The War Zone

de Tim Roth
Quinzaine des Réalisateurs

Portrait d'une victime

 

Si choisir de traiter à l'écran du thème de l'inceste ne constitue pas en soi une réelle nouveauté, la frontalité de la démarche de ce film aura de quoi étonner -sinon choquer - de nombreux spectateurs. L'histoire de cette famille londonienne nouvellement implantée dans la morne campagne du Devon ne laissera effectivement qu'une place minime et de courte durée au mécanisme du doute, en escamotant au milieu du récit les éventuelles conjectures accompagnant souvent la découverte progressive et horrifiante d'un secret parfois montré comme très équivoque. Ici, le point de vue (à la fois narratif et moral) demeurera de bout en bout celui de Tom, adolescent envahi par l'acné et par la solitude, et l'on sera très vite partie prenante dans cette quête terrible et désespérée d'une vérité et d'une justice dont on sait pourtant par avance qu'elles ne répareront rien de ce qui, irréversiblement, a eu lieu.
Du reste, c'est bien un lieu qui est chargé de concentrer au coeur du film toute la charge à la fois dramatique et symbolique de cette tragédie :

dressé sur un promontoire rocheux face à la grisaille de l'océan, un bunker impose au regard sa masse inébranlable et son volume anguleux. C'est à l'intérieur de cet abri que Tom se réfugie parfois, comme pour s'envelopper d'un blindage de béton armé et échapper ainsi aux tourments provoqués par les soupçons qu'il nourrit au sujet de son père. Or, ce lieu de protection devient, par un troublant effet de réversion, le théâtre même de la scène irrespirable qui coupe le film en son milieu. Ce n'est d'ailleurs pas un des moindres mérites de la mise en scène inspirée et vigilante de Tim Roth, que d'avoir su appréhender, par un usage mesuré de la profondeur de champ et des mouvements de caméra, tout ce que cet endroit cristallise d'obscurité et de violence, transformant ainsi un élément du décor en une sorte d'instance narrative à part entière. Mais la grande réussite de The War Zone tient sans doute au maintien jamais pris en défaut d'une lucidité qui habite constamment le propos du cinéaste : aussi n'est-il pas étonnant que Jessie, soeur aînée de Tom et victime de l'inceste paternel, soit une personne presque adulte et non une jeune enfant.
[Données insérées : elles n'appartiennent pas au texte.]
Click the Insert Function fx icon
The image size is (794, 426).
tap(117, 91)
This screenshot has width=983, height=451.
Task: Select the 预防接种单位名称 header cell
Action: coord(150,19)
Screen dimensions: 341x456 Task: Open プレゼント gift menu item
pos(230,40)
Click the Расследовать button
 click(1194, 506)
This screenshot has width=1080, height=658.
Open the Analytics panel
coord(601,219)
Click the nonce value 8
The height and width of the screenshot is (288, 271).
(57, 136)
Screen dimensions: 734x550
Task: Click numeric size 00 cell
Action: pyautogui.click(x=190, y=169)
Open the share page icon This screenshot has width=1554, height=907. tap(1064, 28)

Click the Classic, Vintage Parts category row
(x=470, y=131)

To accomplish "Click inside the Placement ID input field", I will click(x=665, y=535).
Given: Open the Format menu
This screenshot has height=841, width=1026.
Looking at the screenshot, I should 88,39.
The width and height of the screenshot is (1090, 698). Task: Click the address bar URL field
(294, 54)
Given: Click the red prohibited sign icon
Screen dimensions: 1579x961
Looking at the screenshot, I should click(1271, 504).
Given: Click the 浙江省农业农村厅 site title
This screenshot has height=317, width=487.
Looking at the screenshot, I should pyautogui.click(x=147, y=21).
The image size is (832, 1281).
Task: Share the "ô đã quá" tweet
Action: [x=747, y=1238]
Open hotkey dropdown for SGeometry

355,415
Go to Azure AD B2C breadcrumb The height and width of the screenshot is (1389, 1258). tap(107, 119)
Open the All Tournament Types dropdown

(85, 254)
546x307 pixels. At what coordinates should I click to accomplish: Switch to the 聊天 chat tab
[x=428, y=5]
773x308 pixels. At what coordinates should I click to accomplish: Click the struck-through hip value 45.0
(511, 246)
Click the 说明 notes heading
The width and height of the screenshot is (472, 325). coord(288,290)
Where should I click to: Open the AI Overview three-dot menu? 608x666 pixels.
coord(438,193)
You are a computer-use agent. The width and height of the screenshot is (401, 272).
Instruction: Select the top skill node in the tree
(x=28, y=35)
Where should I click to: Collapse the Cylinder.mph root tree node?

Ce choix scénaristique semble clairement motivé par une volonté de donner au martyr une voix et une conscience susceptibles d'être perçues sans médiation, et d'éclairer ainsi d'une lumière gênante mais irrépréhensible tout un pan de la relation père-fille, ou plutôt ici bourreau-victime. De cette même volonté procède ainsi une séquence très emblématique, au cours de laquelle Tom utilise une caméra vidéo pour surprendre, à travers l'une des meurtrières du bunker, le crime renouvelé de son père. Véritable mise en abyme de la démarche même du film, la scène agit comme une sorte de révélateur des intentions de Tim Roth : forcer notre regard à rencontrer un point aveuglant, celui où se perpétue le geste effroyable qu'un mot somme toute assez galvaudé ne réussit plus à désigner. Voilà donc ce qu'est l'inceste, osons maintenant le regarder ne fût-ce qu'un instant, quitte à ne pas maintenir ce regard jusqu'au bout : la caméra est là pour nous aider, et pour substituer momentanément son oeil au nôtre. Il est heureux que le cinéma tienne parfois ce rôle.

Daniel Rocchia

1h39 - scénario : Alexander Stuart d'après son roman - images : Seamus McGarvey - décor : Michael Carlin - son : Christian Wangler - musique : Simon Boswell - montage : Trevor Waite - interprètes : Ray Winstone, Lara Belmont, Freddie Cunliffe, Tilda Swinton, Annabelle Apsion, Kate Ashfield...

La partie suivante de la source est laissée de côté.